**MATERIAL SUPPLIED**

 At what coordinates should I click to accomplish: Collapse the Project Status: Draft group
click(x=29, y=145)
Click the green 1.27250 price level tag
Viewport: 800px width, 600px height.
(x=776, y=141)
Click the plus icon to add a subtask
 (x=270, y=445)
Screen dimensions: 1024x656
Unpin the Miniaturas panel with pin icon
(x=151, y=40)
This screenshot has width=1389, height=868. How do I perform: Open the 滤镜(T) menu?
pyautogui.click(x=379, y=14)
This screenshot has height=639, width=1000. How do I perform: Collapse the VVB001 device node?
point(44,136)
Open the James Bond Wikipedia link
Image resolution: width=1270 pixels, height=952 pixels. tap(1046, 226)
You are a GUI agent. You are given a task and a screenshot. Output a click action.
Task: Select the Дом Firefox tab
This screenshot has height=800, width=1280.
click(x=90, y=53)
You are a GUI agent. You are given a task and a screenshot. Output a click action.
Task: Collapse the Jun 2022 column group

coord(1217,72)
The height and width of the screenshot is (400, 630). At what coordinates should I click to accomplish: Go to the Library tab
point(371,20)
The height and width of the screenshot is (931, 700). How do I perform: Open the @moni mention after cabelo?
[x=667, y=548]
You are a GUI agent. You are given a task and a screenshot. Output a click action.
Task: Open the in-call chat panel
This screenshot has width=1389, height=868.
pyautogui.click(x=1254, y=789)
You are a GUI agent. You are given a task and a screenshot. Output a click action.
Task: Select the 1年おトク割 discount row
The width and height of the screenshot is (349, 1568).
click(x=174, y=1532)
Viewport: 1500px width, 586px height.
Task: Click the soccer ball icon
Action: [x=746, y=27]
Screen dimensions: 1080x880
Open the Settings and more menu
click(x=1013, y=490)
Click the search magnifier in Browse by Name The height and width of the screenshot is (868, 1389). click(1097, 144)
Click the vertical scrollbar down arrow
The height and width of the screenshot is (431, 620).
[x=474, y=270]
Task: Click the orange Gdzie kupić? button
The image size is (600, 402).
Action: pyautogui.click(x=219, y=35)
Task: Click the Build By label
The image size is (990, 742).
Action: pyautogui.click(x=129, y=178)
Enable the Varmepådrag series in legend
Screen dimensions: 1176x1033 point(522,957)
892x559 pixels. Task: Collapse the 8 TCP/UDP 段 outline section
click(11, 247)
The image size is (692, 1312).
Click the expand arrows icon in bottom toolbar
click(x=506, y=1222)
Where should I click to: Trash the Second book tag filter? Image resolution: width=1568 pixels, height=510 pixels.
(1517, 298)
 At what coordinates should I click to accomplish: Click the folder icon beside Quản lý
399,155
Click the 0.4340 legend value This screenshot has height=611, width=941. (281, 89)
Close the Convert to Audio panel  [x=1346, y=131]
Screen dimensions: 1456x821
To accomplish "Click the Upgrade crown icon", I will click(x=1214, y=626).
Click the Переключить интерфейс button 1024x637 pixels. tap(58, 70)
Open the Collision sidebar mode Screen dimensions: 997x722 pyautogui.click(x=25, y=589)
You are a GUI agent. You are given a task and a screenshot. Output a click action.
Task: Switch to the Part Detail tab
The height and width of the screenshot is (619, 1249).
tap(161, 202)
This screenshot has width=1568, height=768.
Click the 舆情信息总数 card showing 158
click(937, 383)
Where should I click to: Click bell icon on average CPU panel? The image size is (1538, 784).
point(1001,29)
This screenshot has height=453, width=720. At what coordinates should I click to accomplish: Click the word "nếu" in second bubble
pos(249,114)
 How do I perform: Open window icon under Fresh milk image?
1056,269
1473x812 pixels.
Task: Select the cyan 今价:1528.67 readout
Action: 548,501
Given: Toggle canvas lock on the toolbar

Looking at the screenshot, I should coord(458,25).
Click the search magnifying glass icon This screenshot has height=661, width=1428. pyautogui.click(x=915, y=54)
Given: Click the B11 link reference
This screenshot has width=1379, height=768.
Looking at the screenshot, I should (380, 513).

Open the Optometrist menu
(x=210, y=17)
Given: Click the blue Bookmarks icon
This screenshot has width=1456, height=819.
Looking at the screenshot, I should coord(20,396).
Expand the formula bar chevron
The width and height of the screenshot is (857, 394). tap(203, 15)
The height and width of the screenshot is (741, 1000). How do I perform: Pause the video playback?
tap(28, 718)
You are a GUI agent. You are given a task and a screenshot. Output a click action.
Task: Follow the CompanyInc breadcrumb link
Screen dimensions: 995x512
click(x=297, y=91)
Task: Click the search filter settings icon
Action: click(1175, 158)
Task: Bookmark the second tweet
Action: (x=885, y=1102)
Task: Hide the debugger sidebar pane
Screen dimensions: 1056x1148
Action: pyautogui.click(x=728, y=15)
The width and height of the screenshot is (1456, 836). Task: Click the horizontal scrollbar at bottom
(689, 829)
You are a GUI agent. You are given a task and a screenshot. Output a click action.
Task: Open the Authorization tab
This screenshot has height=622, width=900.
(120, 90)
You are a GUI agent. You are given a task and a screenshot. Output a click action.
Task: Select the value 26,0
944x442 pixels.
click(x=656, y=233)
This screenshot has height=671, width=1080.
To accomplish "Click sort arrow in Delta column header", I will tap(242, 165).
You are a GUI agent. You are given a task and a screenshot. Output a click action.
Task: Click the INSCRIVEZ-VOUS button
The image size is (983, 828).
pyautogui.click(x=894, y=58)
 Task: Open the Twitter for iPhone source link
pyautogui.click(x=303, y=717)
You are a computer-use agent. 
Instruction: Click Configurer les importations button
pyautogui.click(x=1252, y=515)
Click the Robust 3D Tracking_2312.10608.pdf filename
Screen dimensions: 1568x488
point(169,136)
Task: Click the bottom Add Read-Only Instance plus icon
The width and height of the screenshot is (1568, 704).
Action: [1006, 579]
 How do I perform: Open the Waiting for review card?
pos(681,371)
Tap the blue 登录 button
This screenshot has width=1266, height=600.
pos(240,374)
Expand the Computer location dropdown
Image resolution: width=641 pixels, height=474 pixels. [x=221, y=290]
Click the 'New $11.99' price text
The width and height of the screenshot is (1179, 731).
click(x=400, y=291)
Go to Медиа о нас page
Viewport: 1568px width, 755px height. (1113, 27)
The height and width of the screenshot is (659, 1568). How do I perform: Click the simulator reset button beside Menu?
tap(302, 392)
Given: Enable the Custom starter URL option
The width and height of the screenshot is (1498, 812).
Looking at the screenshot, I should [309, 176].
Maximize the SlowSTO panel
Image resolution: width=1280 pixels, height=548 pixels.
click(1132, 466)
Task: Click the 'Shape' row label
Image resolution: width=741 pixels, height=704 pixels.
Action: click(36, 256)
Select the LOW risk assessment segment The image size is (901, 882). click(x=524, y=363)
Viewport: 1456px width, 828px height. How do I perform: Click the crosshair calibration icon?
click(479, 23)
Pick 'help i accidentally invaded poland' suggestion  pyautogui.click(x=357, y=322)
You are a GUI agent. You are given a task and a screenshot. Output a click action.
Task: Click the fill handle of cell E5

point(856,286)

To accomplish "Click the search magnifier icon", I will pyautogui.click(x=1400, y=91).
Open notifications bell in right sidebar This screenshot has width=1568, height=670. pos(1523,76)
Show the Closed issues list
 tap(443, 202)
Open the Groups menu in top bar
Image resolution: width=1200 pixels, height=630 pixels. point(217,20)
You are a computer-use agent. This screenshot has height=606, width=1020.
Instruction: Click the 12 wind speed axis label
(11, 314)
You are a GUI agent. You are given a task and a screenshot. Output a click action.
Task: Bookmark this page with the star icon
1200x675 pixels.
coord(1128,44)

**WORK TO BE COMPLETED**
Can you copy all of the material above, line for line, without changing anything?

**RESULT OF THE TASK**
 At what coordinates should I click to accomplish: Collapse the Project Status: Draft group
click(x=29, y=145)
Click the green 1.27250 price level tag
Viewport: 800px width, 600px height.
(x=776, y=141)
Click the plus icon to add a subtask
 (x=270, y=445)
Screen dimensions: 1024x656
Unpin the Miniaturas panel with pin icon
(x=151, y=40)
This screenshot has width=1389, height=868. How do I perform: Open the 滤镜(T) menu?
pyautogui.click(x=379, y=14)
This screenshot has height=639, width=1000. How do I perform: Collapse the VVB001 device node?
point(44,136)
Open the James Bond Wikipedia link
Image resolution: width=1270 pixels, height=952 pixels. tap(1046, 226)
You are a GUI agent. You are given a task and a screenshot. Output a click action.
Task: Select the Дом Firefox tab
This screenshot has height=800, width=1280.
click(x=90, y=53)
You are a GUI agent. You are given a task and a screenshot. Output a click action.
Task: Collapse the Jun 2022 column group

coord(1217,72)
The height and width of the screenshot is (400, 630). At what coordinates should I click to accomplish: Go to the Library tab
point(371,20)
The height and width of the screenshot is (931, 700). How do I perform: Open the @moni mention after cabelo?
[x=667, y=548]
You are a GUI agent. You are given a task and a screenshot. Output a click action.
Task: Open the in-call chat panel
This screenshot has width=1389, height=868.
pyautogui.click(x=1254, y=789)
You are a GUI agent. You are given a task and a screenshot. Output a click action.
Task: Select the 1年おトク割 discount row
The width and height of the screenshot is (349, 1568).
click(x=174, y=1532)
Viewport: 1500px width, 586px height.
Task: Click the soccer ball icon
Action: [x=746, y=27]
Screen dimensions: 1080x880
Open the Settings and more menu
click(x=1013, y=490)
Click the search magnifier in Browse by Name The height and width of the screenshot is (868, 1389). click(1097, 144)
Click the vertical scrollbar down arrow
The height and width of the screenshot is (431, 620).
[x=474, y=270]
Task: Click the orange Gdzie kupić? button
The image size is (600, 402).
Action: pyautogui.click(x=219, y=35)
Task: Click the Build By label
The image size is (990, 742).
Action: pyautogui.click(x=129, y=178)
Enable the Varmepådrag series in legend
Screen dimensions: 1176x1033 point(522,957)
892x559 pixels. Task: Collapse the 8 TCP/UDP 段 outline section
click(11, 247)
The image size is (692, 1312).
Click the expand arrows icon in bottom toolbar
click(x=506, y=1222)
Where should I click to: Trash the Second book tag filter? Image resolution: width=1568 pixels, height=510 pixels.
(1517, 298)
 At what coordinates should I click to accomplish: Click the folder icon beside Quản lý
399,155
Click the 0.4340 legend value This screenshot has height=611, width=941. (281, 89)
Close the Convert to Audio panel  [x=1346, y=131]
Screen dimensions: 1456x821
To accomplish "Click the Upgrade crown icon", I will click(x=1214, y=626).
Click the Переключить интерфейс button 1024x637 pixels. tap(58, 70)
Open the Collision sidebar mode Screen dimensions: 997x722 pyautogui.click(x=25, y=589)
You are a GUI agent. You are given a task and a screenshot. Output a click action.
Task: Switch to the Part Detail tab
The height and width of the screenshot is (619, 1249).
tap(161, 202)
This screenshot has width=1568, height=768.
Click the 舆情信息总数 card showing 158
click(937, 383)
Where should I click to: Click bell icon on average CPU panel? The image size is (1538, 784).
point(1001,29)
This screenshot has height=453, width=720. At what coordinates should I click to accomplish: Click the word "nếu" in second bubble
pos(249,114)
 How do I perform: Open window icon under Fresh milk image?
1056,269
1473x812 pixels.
Task: Select the cyan 今价:1528.67 readout
Action: 548,501
Given: Toggle canvas lock on the toolbar

Looking at the screenshot, I should coord(458,25).
Click the search magnifying glass icon This screenshot has height=661, width=1428. pyautogui.click(x=915, y=54)
Given: Click the B11 link reference
This screenshot has width=1379, height=768.
Looking at the screenshot, I should (380, 513).

Open the Optometrist menu
(x=210, y=17)
Given: Click the blue Bookmarks icon
This screenshot has width=1456, height=819.
Looking at the screenshot, I should coord(20,396).
Expand the formula bar chevron
The width and height of the screenshot is (857, 394). tap(203, 15)
The height and width of the screenshot is (741, 1000). How do I perform: Pause the video playback?
tap(28, 718)
You are a GUI agent. You are given a task and a screenshot. Output a click action.
Task: Follow the CompanyInc breadcrumb link
Screen dimensions: 995x512
click(x=297, y=91)
Task: Click the search filter settings icon
Action: click(1175, 158)
Task: Bookmark the second tweet
Action: (x=885, y=1102)
Task: Hide the debugger sidebar pane
Screen dimensions: 1056x1148
Action: pyautogui.click(x=728, y=15)
The width and height of the screenshot is (1456, 836). Task: Click the horizontal scrollbar at bottom
(689, 829)
You are a GUI agent. You are given a task and a screenshot. Output a click action.
Task: Open the Authorization tab
This screenshot has height=622, width=900.
(120, 90)
You are a GUI agent. You are given a task and a screenshot. Output a click action.
Task: Select the value 26,0
944x442 pixels.
click(x=656, y=233)
This screenshot has height=671, width=1080.
To accomplish "Click sort arrow in Delta column header", I will tap(242, 165).
You are a GUI agent. You are given a task and a screenshot. Output a click action.
Task: Click the INSCRIVEZ-VOUS button
The image size is (983, 828).
pyautogui.click(x=894, y=58)
 Task: Open the Twitter for iPhone source link
pyautogui.click(x=303, y=717)
You are a computer-use agent. 
Instruction: Click Configurer les importations button
pyautogui.click(x=1252, y=515)
Click the Robust 3D Tracking_2312.10608.pdf filename
Screen dimensions: 1568x488
point(169,136)
Task: Click the bottom Add Read-Only Instance plus icon
The width and height of the screenshot is (1568, 704).
Action: [1006, 579]
 How do I perform: Open the Waiting for review card?
pos(681,371)
Tap the blue 登录 button
This screenshot has width=1266, height=600.
pos(240,374)
Expand the Computer location dropdown
Image resolution: width=641 pixels, height=474 pixels. [x=221, y=290]
Click the 'New $11.99' price text
The width and height of the screenshot is (1179, 731).
click(x=400, y=291)
Go to Медиа о нас page
Viewport: 1568px width, 755px height. (1113, 27)
The height and width of the screenshot is (659, 1568). How do I perform: Click the simulator reset button beside Menu?
tap(302, 392)
Given: Enable the Custom starter URL option
The width and height of the screenshot is (1498, 812).
Looking at the screenshot, I should [309, 176].
Maximize the SlowSTO panel
Image resolution: width=1280 pixels, height=548 pixels.
click(1132, 466)
Task: Click the 'Shape' row label
Image resolution: width=741 pixels, height=704 pixels.
Action: click(36, 256)
Select the LOW risk assessment segment The image size is (901, 882). click(x=524, y=363)
Viewport: 1456px width, 828px height. How do I perform: Click the crosshair calibration icon?
click(479, 23)
Pick 'help i accidentally invaded poland' suggestion  pyautogui.click(x=357, y=322)
You are a GUI agent. You are given a task and a screenshot. Output a click action.
Task: Click the fill handle of cell E5

point(856,286)

To accomplish "Click the search magnifier icon", I will pyautogui.click(x=1400, y=91).
Open notifications bell in right sidebar This screenshot has width=1568, height=670. pos(1523,76)
Show the Closed issues list
 tap(443, 202)
Open the Groups menu in top bar
Image resolution: width=1200 pixels, height=630 pixels. point(217,20)
You are a computer-use agent. This screenshot has height=606, width=1020.
Instruction: Click the 12 wind speed axis label
(11, 314)
You are a GUI agent. You are given a task and a screenshot. Output a click action.
Task: Bookmark this page with the star icon
1200x675 pixels.
coord(1128,44)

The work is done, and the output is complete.